圧縮されたオーディオファイルのインポートに関するトラブルシューティングについては、 こちらのページ で確認することができます。

デコードのキャッシュが保存される場所

【Windows】C:\Users\[username]\AppData\Roaming\Ableton\Cache\Cache\Decoding\

【Mac】Macintosh HD/Users/[username]/Library/Caches/Ableton/Cache/Decoding/

上記の場所は非表示になっている場合があります。 WindowsとMacで隠しフォルダにアクセスする方法については、 こちらのページ でさらに詳しく説明しています。
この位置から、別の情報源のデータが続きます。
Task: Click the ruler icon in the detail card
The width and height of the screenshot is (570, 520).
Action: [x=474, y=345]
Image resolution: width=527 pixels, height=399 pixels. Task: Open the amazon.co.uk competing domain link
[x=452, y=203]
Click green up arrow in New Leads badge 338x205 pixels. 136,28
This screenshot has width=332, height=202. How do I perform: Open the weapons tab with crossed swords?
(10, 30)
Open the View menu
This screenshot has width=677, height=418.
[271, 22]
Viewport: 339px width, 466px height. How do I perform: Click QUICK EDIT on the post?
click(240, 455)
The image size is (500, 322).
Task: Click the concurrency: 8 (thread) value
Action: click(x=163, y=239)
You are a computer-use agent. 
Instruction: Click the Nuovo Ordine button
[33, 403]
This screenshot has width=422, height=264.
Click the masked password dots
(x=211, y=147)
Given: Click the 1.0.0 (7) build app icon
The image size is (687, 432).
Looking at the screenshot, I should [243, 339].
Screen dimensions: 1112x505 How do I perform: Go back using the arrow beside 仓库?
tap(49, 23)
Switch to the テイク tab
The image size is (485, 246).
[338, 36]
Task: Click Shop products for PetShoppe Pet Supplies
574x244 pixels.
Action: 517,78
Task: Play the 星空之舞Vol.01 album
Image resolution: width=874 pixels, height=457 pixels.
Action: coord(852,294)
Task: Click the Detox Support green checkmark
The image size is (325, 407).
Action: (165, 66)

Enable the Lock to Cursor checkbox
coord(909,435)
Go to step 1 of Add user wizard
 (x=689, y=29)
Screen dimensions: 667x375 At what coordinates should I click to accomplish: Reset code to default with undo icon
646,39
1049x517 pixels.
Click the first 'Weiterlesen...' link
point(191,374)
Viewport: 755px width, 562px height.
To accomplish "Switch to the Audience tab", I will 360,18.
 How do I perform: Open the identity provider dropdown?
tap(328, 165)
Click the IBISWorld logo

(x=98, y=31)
オーディオファイルのコーデックと分解能に関する詳細を調べる方法

VLCメディアプレーヤー
Windowsの場合
・オーディオファイルを開き、そのオーディオファイルが選択されていることを確認します。
・[ Ctrl + I ]キーを押します。
・[Codec Details]で詳細を確認します。
Macの場合
・オーディオファイルを開き、そのオーディオファイルが選択されていることを確認します。
・[ Cmd + I ]キーを押します。
・[Codec Details]で詳細を確認します。

iTunes
Windowsの場合
・オーディオファイルを開き、そのオーディオファイルが選択されていることを確認します。
・[ Ctrl + I ]キーを押します。
・[ファイル]で詳細を確認します。
Macの場合
・オーディオファイルを開き、そのオーディオファイルが選択されていることを確認します。
・[ Cmd + I ]キーを押します。
・[ファイル]で詳細を確認します。

QuickTime
Mac:オーディオファイルを開きます。[ Cmd + I ]キーを押します。

【注意】上記のアプリケーション3種類の操作テストで、オーディオファイル形式の情報(とりわけ、ビットデプス)が常に正しく解釈されないことが確認されています。 そのため、少なくとも2種類以上のアプリケーションでオーディオファイル形式の情報を確認することを推奨しています。

対応していないオーディオファイル特性

【注意】 未対応のオーディオファイルを変換したり、分割したりするには、無料で簡単に扱える Audacity の使用を推奨しています。

  • マルチチャンネルのオーディオファイル(マルチチャンネルのFLACファイルの読み込みは行えますが、フロント左チャンネルとフロント右チャンネルの音声だけが再生されます)。
  • 12ビット整数PCM。
  • 32ビット整数PCM。
  • PCM MU-LAW(mlaw)やPCM ALAW(alaw)でエンコードされたPCMファイル(WAVとAIFF)。
  • GSM Audio(gsm)やMicrosoft GSM Audio(agsm)でエンコードされたWAVファイル。
  • AIFF G.726 ADPCM Audio(g726)やIMA WAV ADPCM Audio(ms)などのADPCMでエンコードされたPCMファイル。
  • OGG FLAC(FLACが入ったOGG)。
  • スプリットステレオファイル:スプリットステレオファイルを扱う場合は、WAV、AIFF、もしくは、非分割のSDIIといったステレオ形式で保存してください。 スプリットオーディオファイルの各チャンネルを別々のトラックにドラッグして、そのトラックをパンポットを左右に振り分けることもできます。

【注意】 この一覧以外にも、未対応のオーディオファイル形式があります。 この一覧に含まれているのは、上述の“最初から対応しているオーディオファイル形式”のうち、オーディオファイル特性に対応していないもののみです。